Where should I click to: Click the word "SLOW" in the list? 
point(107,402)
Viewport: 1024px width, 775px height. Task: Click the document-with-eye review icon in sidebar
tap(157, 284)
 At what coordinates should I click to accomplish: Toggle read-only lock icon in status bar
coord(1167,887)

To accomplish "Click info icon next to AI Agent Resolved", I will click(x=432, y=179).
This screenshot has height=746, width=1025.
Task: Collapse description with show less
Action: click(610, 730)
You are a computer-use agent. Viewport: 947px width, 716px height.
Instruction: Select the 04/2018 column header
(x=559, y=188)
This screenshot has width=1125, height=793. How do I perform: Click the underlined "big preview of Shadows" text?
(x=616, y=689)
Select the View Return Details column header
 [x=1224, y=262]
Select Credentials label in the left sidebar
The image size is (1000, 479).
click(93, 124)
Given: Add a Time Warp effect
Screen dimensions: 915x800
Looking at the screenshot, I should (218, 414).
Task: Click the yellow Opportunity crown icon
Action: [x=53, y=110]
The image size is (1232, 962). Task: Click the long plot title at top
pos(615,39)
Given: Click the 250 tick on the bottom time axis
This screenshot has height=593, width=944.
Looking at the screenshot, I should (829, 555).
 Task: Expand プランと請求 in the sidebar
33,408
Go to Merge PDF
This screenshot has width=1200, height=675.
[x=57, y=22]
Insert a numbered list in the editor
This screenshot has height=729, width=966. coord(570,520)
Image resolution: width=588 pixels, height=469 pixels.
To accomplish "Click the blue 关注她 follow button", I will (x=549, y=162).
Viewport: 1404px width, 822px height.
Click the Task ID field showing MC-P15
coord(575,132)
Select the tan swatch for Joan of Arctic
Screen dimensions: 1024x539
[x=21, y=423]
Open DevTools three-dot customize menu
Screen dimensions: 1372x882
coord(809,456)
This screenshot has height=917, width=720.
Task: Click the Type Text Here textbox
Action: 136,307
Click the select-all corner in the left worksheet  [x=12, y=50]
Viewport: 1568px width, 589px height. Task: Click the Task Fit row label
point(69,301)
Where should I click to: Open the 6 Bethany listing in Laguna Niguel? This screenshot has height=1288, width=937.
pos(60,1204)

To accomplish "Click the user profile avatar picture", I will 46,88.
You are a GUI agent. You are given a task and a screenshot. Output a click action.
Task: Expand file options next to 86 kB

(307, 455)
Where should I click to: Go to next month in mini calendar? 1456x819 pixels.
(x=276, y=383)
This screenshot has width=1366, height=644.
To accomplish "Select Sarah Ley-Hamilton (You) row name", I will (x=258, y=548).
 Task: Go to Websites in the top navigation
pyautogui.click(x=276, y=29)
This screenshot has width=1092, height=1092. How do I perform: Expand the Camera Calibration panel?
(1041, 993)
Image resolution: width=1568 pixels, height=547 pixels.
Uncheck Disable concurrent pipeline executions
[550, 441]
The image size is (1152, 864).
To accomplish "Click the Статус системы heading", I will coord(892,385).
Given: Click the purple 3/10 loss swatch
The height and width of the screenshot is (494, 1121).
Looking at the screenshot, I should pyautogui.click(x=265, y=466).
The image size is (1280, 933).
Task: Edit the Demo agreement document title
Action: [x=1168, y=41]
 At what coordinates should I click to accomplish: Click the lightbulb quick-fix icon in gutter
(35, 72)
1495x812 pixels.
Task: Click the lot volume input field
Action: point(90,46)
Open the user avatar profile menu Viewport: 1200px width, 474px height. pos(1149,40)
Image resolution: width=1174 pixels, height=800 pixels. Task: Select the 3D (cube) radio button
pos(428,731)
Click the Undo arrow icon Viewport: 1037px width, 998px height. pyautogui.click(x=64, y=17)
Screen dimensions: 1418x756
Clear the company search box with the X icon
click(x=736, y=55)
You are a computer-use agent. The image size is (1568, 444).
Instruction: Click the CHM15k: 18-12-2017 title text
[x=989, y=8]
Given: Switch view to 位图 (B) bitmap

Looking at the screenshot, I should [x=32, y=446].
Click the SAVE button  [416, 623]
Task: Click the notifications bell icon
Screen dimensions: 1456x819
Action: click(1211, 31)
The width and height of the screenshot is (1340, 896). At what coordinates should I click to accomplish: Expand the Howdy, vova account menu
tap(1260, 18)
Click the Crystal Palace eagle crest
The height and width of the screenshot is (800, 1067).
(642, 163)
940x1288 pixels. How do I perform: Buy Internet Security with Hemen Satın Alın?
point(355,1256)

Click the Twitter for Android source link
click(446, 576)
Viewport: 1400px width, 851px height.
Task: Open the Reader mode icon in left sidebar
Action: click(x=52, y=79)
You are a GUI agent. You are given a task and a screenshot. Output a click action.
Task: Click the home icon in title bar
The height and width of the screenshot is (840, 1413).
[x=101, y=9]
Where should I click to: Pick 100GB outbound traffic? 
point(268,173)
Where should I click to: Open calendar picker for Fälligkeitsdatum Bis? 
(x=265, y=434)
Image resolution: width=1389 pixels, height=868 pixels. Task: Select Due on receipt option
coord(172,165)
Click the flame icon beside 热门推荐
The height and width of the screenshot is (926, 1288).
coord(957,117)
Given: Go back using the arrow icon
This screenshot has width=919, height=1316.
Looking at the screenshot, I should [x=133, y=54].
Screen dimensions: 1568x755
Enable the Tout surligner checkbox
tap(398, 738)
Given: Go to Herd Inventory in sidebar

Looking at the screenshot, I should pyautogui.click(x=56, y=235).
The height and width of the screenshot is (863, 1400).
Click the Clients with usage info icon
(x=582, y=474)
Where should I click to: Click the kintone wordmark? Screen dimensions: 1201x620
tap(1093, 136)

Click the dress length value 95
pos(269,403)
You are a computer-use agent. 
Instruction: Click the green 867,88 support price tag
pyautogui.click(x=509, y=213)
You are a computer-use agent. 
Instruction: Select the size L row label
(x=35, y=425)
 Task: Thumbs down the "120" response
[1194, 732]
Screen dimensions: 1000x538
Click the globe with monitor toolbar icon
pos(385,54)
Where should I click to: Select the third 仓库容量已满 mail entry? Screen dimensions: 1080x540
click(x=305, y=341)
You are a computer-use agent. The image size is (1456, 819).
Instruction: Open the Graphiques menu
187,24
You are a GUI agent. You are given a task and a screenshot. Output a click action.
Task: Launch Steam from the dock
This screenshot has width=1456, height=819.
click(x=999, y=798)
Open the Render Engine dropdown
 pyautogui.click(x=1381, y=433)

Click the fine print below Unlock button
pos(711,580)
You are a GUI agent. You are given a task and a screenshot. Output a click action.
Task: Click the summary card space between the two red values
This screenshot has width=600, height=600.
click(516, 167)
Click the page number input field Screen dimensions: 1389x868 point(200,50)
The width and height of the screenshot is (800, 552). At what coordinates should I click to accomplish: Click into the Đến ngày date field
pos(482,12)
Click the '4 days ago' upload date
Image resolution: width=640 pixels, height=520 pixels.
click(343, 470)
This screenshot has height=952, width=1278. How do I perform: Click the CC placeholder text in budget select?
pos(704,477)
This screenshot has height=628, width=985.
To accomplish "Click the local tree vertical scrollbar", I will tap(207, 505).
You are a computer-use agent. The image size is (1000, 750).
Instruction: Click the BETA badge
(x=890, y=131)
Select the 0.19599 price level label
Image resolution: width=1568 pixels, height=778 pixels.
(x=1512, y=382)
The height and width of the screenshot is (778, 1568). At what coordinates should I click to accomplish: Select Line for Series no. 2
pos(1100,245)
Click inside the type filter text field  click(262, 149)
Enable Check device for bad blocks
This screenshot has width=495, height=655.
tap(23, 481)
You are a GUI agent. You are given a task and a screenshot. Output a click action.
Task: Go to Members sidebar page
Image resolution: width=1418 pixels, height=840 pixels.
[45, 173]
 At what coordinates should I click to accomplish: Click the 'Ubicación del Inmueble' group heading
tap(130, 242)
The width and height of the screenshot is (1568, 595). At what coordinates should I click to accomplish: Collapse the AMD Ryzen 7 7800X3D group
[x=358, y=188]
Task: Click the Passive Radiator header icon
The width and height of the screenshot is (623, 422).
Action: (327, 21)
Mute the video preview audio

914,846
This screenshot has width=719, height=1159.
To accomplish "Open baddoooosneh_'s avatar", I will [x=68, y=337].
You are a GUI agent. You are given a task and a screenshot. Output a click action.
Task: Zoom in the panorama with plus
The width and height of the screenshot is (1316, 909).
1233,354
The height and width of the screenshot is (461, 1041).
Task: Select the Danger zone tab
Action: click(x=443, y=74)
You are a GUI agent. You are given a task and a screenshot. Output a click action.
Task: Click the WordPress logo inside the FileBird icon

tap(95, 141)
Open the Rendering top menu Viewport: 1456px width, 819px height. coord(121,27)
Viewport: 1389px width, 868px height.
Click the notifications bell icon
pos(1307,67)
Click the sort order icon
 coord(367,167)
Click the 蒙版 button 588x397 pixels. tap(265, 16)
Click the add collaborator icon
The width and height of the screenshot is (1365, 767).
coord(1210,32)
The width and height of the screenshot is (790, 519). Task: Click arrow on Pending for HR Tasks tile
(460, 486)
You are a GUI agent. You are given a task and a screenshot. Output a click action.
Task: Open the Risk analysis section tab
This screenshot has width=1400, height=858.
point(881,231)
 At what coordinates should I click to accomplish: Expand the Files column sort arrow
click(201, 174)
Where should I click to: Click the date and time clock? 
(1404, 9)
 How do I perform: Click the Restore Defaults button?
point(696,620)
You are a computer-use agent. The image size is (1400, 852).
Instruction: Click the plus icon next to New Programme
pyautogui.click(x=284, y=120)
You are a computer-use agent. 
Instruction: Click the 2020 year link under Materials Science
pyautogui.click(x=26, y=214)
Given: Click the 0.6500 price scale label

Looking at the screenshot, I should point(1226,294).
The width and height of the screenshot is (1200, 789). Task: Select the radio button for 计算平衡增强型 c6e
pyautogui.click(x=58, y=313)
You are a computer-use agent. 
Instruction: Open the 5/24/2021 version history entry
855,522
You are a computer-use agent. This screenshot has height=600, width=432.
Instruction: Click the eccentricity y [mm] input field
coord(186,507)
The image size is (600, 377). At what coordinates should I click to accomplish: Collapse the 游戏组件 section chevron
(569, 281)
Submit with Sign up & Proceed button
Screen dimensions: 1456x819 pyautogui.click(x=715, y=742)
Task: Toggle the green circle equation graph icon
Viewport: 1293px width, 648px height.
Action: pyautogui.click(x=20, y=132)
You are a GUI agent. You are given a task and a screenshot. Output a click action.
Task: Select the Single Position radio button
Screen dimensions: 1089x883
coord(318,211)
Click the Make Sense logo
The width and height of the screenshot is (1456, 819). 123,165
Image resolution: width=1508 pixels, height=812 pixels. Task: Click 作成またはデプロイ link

TASK TO COMPLETE =>
Could you rewrite the records starting at the line that contains "Click the dress length value 95" and ending at the line that contains "pos(1100,245)", changing "Instruction" to "Command" and leaving everything else unchanged?

ANSWER FOR THIS EXERCISE =>
Click the dress length value 95
pos(269,403)
You are a computer-use agent. 
Command: Click the green 867,88 support price tag
pyautogui.click(x=509, y=213)
You are a computer-use agent. 
Command: Select the size L row label
(x=35, y=425)
 Task: Thumbs down the "120" response
[1194, 732]
Screen dimensions: 1000x538
Click the globe with monitor toolbar icon
pos(385,54)
Where should I click to: Select the third 仓库容量已满 mail entry? Screen dimensions: 1080x540
click(x=305, y=341)
You are a computer-use agent. The image size is (1456, 819).
Command: Open the Graphiques menu
187,24
You are a GUI agent. You are given a task and a screenshot. Output a click action.
Task: Launch Steam from the dock
This screenshot has width=1456, height=819.
click(x=999, y=798)
Open the Render Engine dropdown
 pyautogui.click(x=1381, y=433)

Click the fine print below Unlock button
pos(711,580)
You are a GUI agent. You are given a task and a screenshot. Output a click action.
Task: Click the summary card space between the two red values
This screenshot has width=600, height=600.
click(516, 167)
Click the page number input field Screen dimensions: 1389x868 point(200,50)
The width and height of the screenshot is (800, 552). At what coordinates should I click to accomplish: Click into the Đến ngày date field
pos(482,12)
Click the '4 days ago' upload date
Image resolution: width=640 pixels, height=520 pixels.
click(343, 470)
This screenshot has height=952, width=1278. How do I perform: Click the CC placeholder text in budget select?
pos(704,477)
This screenshot has height=628, width=985.
To accomplish "Click the local tree vertical scrollbar", I will tap(207, 505).
You are a computer-use agent. The image size is (1000, 750).
Command: Click the BETA badge
(x=890, y=131)
Select the 0.19599 price level label
Image resolution: width=1568 pixels, height=778 pixels.
(x=1512, y=382)
The height and width of the screenshot is (778, 1568). At what coordinates should I click to accomplish: Select Line for Series no. 2
pos(1100,245)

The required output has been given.